Additional factors which could cause actual results to differ materially include those set forth in the following discussion, as well as the risks discussed in Part II, Item 1A, "Risk Factors," and other sections of this Quarterly Report on Form 10-Q. These forward-looking statements speak only as of the date hereof. We undertake no obligation to update any forward-looking statements.
Overview
We are a leading supplier of infrastructure semiconductor solutions, spanning the data center core to network edge. We are a fabless semiconductor supplier of high-performance standard and semi-custom products with core strengths in developing and scaling complex System-on-a-Chip architectures, integrating analog, mixed-signal and digital signal processing functionality. Leveraging leading intellectual property and deep system-level expertise, as well as highly innovative security firmware, our solutions are empowering the data economy and enabling the data center, carrier infrastructure, enterprise networking, consumer, and automotive/industrial end markets.
Net revenue in the first quarter of fiscal 2023 was
In response to increased demand from customers for our products, our operations team is continuing to ramp production with our global supply chain partners. However, we are continuing to experience a number of industry-wide supply constraints affecting the type of high complexity products we provide for data infrastructure. These supply challenges are currently limiting our ability to fully satisfy the increase in demand for some of our products. To secure additional capacity, we entered into capacity reservation arrangements with certain foundries and test & assembly partners. See "Note 5 - Commitments and Contingencies" in the Notes to the Unaudited Condensed Consolidated Financial Statements for additional information.
Securing capacity for growth remains a high priority for our operations team, even as this supply expansion comes with an increase in input costs. As we have done throughout this period of supply constraints, we are working with our customers to adjust prices to offset the impact of these cost increases, which lets us jointly benefit from sustained growth.
We continue to monitor the impact of COVID-19 on our business. While our offices around the world generally remain open to enable critical on-site business functions in accordance with local government guidelines, in response to the COVID-19 pandemic we modified our workplace practices globally, which resulted in many of our employees working remotely for extended periods of time. As a result, many of our employees have expressed a preference to continue to work from home two to three days a week post-pandemic. In response, we adopted a hybrid work policy where most employees split their time between home and the office.

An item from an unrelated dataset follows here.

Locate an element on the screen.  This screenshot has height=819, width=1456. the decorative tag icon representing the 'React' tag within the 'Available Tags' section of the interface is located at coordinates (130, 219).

We expect COVID-19 to continue to impact our business, for a further discussion of the uncertainties and business risks associated with the COVID-19 pandemic, see Part II, Item 1A, "Risk Factors," including but not limited to the risk detailed under the caption "We face risks related to the COVID-19 pandemic which currently has, and may continue in the future to, significantly disrupt and adversely impact our manufacturing, research and development, operations, sales and financial results."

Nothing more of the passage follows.